The lesson learned from North Africa and the Middle East should have been that sound policies, not overwhelming force, is the answer, he added.

Uganda’s macroeconomic picture has been impressive, with the gross domestic product holding at about 6 percent for much of the past decade and poverty dropping from 56 percent in 1992 to 25 percent last year, amid strong social stability and privatization.

Beneath the positive statistics, however, is massive unemployment among university graduates, rampant corruption, a low manufacturing base and wasteful government spending.

Mr. Museveni helped fund his presidential campaign, estimated at $350 million, through the national treasury and a supplementary budget. Rising inflation has drawn the attention of everyday Ugandans toward the general direction of the country.
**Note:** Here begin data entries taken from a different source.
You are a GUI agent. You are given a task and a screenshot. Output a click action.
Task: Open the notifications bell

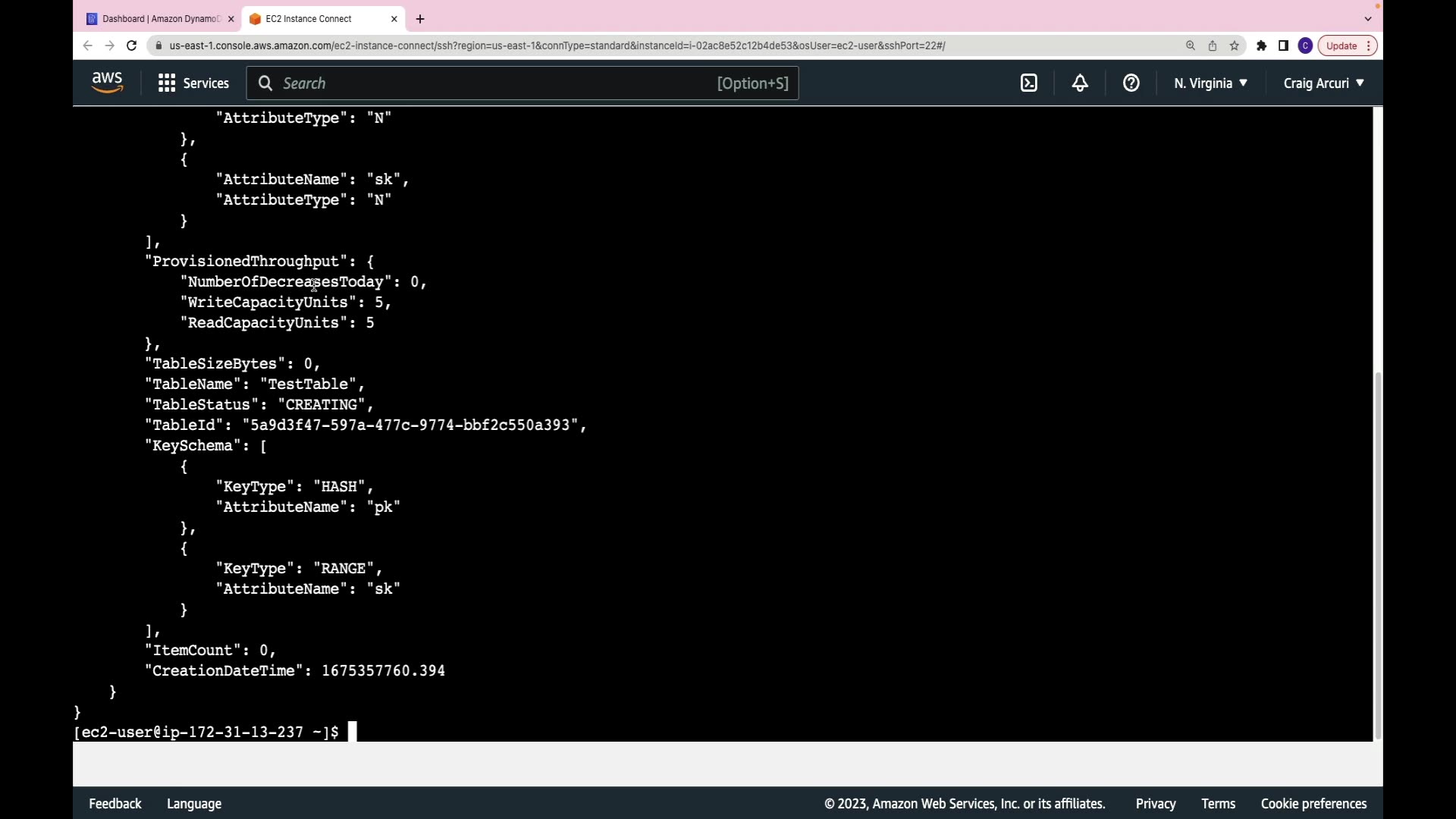pyautogui.click(x=1080, y=83)
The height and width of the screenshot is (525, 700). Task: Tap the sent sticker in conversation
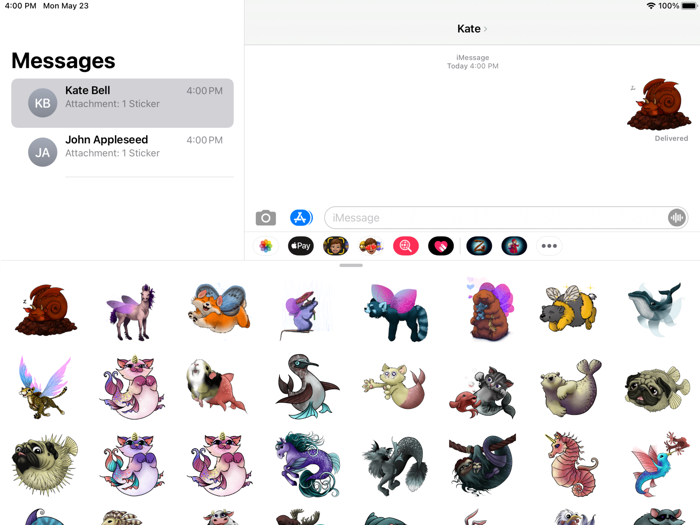coord(658,105)
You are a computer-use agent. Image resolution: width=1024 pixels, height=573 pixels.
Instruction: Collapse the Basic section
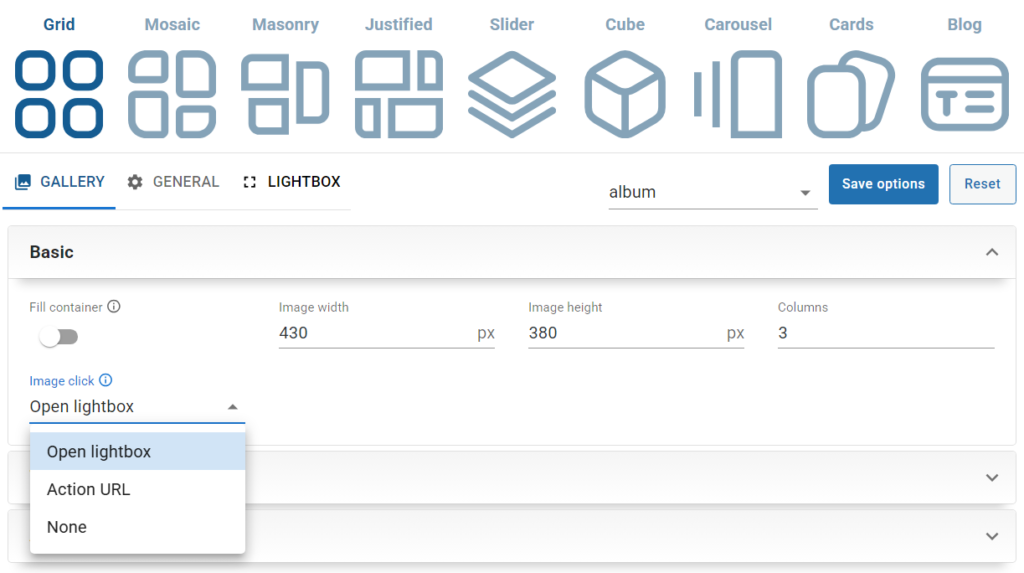click(x=991, y=252)
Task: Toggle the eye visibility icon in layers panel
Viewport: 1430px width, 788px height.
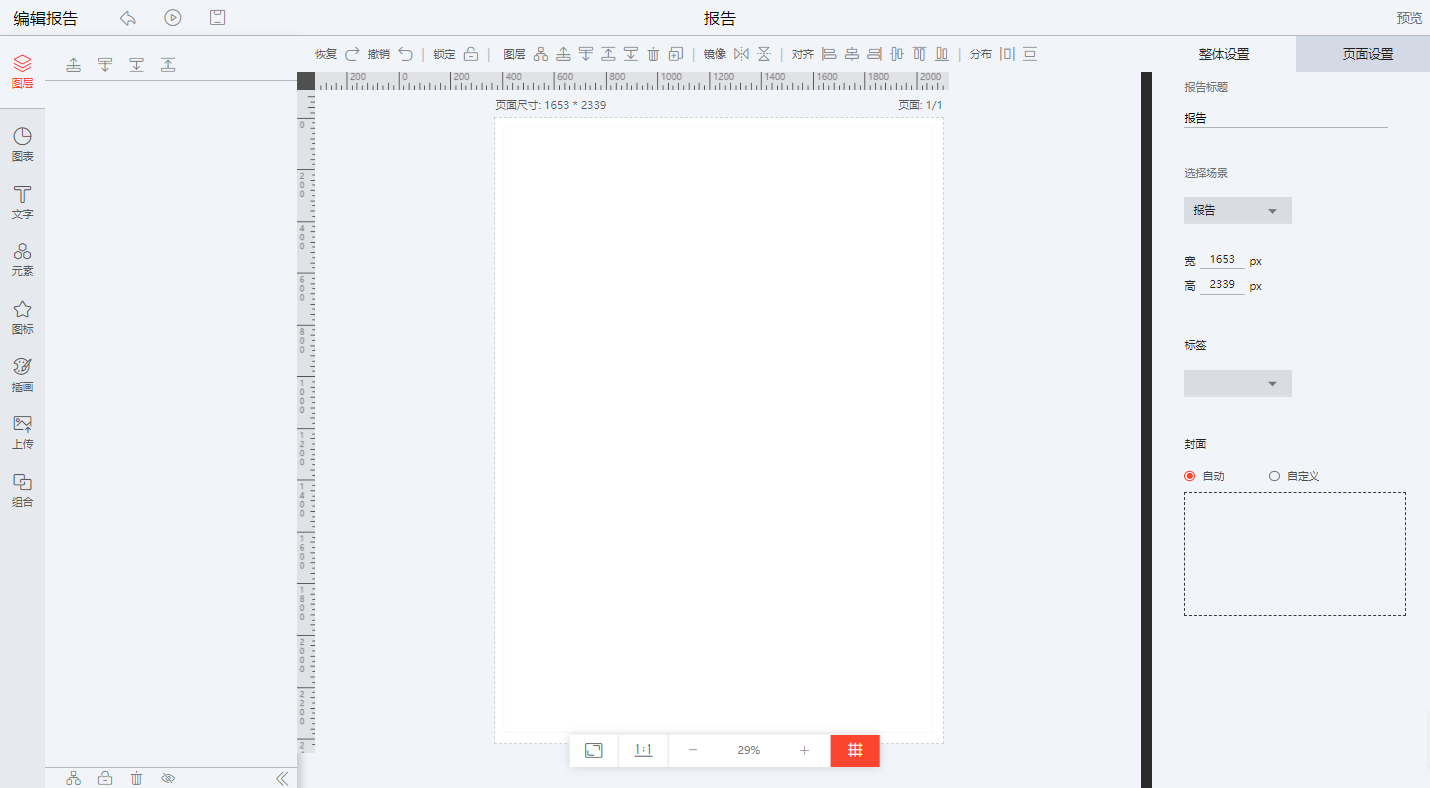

“[The government] has stopped listening to people, our needs,” said Baker Kirega, who wore bandages around his right leg from an injury suffered in a clash with police as he tried to retrieve his children from a school hit by police tear gas last week.

The government reportedly banned live television news coverage of a protest last week, and police have taken over the capital’s only real public park to prevent demonstrations leading up to Mr. Museveni’s inauguration next month to another five-year term. The ceremony is expected to cost up to $1.5 million.

The first walk-to-work campaign April 11 might have passed without much notice had Mr. Museveni ignored it.

Instead, excessive force by security forces inspired outraged Ugandans to join the cause three days later in another protest, which ended with 130 arrests and more than 45 injured.

Mr. Museveni on Saturday accused the demonstrators of trying to overthrow his government “through unconstitutional means.”

Protests also have broken out in Jinja, the second-largest commercial center in eastern Uganda, in Masaka in the southwest and in Gulu in the north.

Uganda has been an important Western ally in the region, especially in Somalia, where Ugandan soldiers make up the bulk of the 8,000 African Union troops, fighting Islamic militants in that lawless country. Mr. Museveni also has deftly handled relations with unstable neighbors, notably Sudan and Congo.

Mr. Museveni, a former bush rebel who helped overthrow the ruthless regime of Idi Amin and Milton Obote, has held the presidency since 1986. He still is viewed among many Ugandans as a liberator and peacemaker.

But his growing reliance on force is threatening that image, and some now fear that Uganda could become the first sub-Saharan Africa domino to fall in the democratic revolution sweeping North Africa and the Middle East.

• This article is based in part on wire service reports.